İlk anda bütün dileklerden ziyade "şükür" geliyor dile, "Elhamdülillah, evine kabul ettin beni, çağırdın, geldim." Şükür ve sevinç gözyaşlarından sonra dilde de en çok sevdiğin insanlara ilişkin dualar dökülüyor. Ruhtaki sarsıntıdan sonra ilk yapılacak iş hemen seccadeyi çıkarıp yüzü Kâbe'ye çevirip namaz kılmak. O namazın hissi patlayan bir yanardağın merkezinde olmak gibi. Daha önce lavlarının ışığını uzaktan seyretmişken kaynayan ateş topunun içine düşme.
Namazdan sonra ruh biraz daha kendine gelince bu kez de ihramın gereklerini yerine getirme aşaması başlıyor. Yeşil ışığın olduğu yerden başlayan tavaf 7'nci şavtta sona eriyor. Her dönüşte bir dua. Ve dualara başka dualar ekleniyor. Kâbe'ye yaklaştıkça kalabalık artıyor. Sıcak arttıkça insanlar hızlanıyor. İnsanların terleri birbirine karışıyor. En titiz olanın dahi umursamadığı bir vecd hali.
***
Sıra tavaf namazında
Dönüşler tamamlandıktan sonra sıra tavaf namazında. 2 rekat tavaf namazından sonra vakit girmişse cemaatle beraber Kâbe'ye karşı namaza durmak en güzeli. Ya da ihramın ikinci gereği olan Safa tepesi ile Merve arasında sa'y yapmak.
Hz. Hacer, eşi Hz. İbrahim'in bıraktığı vadide oğlu İsmail'in susuz kalması üzerine su aramaya başlar. İki tepe arasındaki çaresiz koşuşturma sırasında Hz. İsmail'in ayağını vurduğu yerden su çıkar. Allah'ın bu mucizesi zemzemdir. Bugün Hz. Hacer'in bu çaresizlik ve acz içindeki koşuşturmasını temsilen Safa ile Merve arasında 7 kez yürümek haccın gereklerindendir.

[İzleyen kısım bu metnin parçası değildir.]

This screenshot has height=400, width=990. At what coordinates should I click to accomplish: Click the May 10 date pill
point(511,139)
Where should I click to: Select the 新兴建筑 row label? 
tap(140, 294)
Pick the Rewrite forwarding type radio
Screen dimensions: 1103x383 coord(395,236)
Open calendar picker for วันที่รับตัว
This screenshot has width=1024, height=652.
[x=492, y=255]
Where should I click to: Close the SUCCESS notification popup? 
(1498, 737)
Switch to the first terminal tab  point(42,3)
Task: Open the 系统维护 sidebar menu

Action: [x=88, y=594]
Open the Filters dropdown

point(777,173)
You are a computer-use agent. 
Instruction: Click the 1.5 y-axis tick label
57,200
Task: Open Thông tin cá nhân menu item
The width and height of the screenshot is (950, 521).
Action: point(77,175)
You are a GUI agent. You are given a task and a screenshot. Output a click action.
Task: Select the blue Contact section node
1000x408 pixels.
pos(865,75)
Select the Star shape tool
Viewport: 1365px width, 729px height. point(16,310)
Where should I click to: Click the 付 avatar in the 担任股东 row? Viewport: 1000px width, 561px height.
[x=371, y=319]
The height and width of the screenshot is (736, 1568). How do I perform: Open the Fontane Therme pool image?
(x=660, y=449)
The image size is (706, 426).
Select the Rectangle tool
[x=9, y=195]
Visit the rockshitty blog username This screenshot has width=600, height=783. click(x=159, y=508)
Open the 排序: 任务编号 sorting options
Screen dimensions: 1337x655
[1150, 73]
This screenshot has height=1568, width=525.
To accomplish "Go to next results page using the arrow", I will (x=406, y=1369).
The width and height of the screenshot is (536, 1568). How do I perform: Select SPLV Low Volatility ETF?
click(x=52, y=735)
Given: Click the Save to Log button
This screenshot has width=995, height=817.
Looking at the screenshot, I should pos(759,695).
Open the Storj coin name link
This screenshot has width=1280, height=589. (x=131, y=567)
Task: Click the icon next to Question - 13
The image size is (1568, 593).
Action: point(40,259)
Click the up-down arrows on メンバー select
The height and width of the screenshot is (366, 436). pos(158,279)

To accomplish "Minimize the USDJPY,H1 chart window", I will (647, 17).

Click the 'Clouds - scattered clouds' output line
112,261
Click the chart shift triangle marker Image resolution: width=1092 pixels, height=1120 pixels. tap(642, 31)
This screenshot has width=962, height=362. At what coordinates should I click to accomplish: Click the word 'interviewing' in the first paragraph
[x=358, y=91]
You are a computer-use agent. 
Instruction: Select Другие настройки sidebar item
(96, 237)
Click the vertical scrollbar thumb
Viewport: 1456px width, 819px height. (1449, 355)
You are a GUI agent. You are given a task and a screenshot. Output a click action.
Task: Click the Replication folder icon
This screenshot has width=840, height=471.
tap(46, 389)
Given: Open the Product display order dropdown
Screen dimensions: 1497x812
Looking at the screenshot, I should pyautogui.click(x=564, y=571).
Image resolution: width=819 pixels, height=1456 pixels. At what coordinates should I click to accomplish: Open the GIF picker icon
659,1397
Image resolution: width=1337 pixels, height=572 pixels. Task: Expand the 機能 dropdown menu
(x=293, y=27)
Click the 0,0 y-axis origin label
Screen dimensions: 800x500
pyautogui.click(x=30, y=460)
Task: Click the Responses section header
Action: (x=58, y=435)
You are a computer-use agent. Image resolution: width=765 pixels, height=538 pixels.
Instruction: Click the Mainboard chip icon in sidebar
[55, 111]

7. şavttan sonra Merve'de dua edip ihramın rükunları bitiriliyor. Bundan sonra kadınlar bir tutam saç kesip, erkekler de tıraş olarak ihramdan çıkıyor. Hacı adaylarını bir süre vücuttan kıl koparmama, hayvan öldürmeme, koku sürünmeme gibi faaliyetlerden yasaklayan ihrama ancak sünnet için umreye ya da hac vazifesine kadar veda ediliyor. Ama bu sırada hacılar tabii ki tavaf yapmaya, bol bol dua edip hacca hazırlanmaya devam ediyor.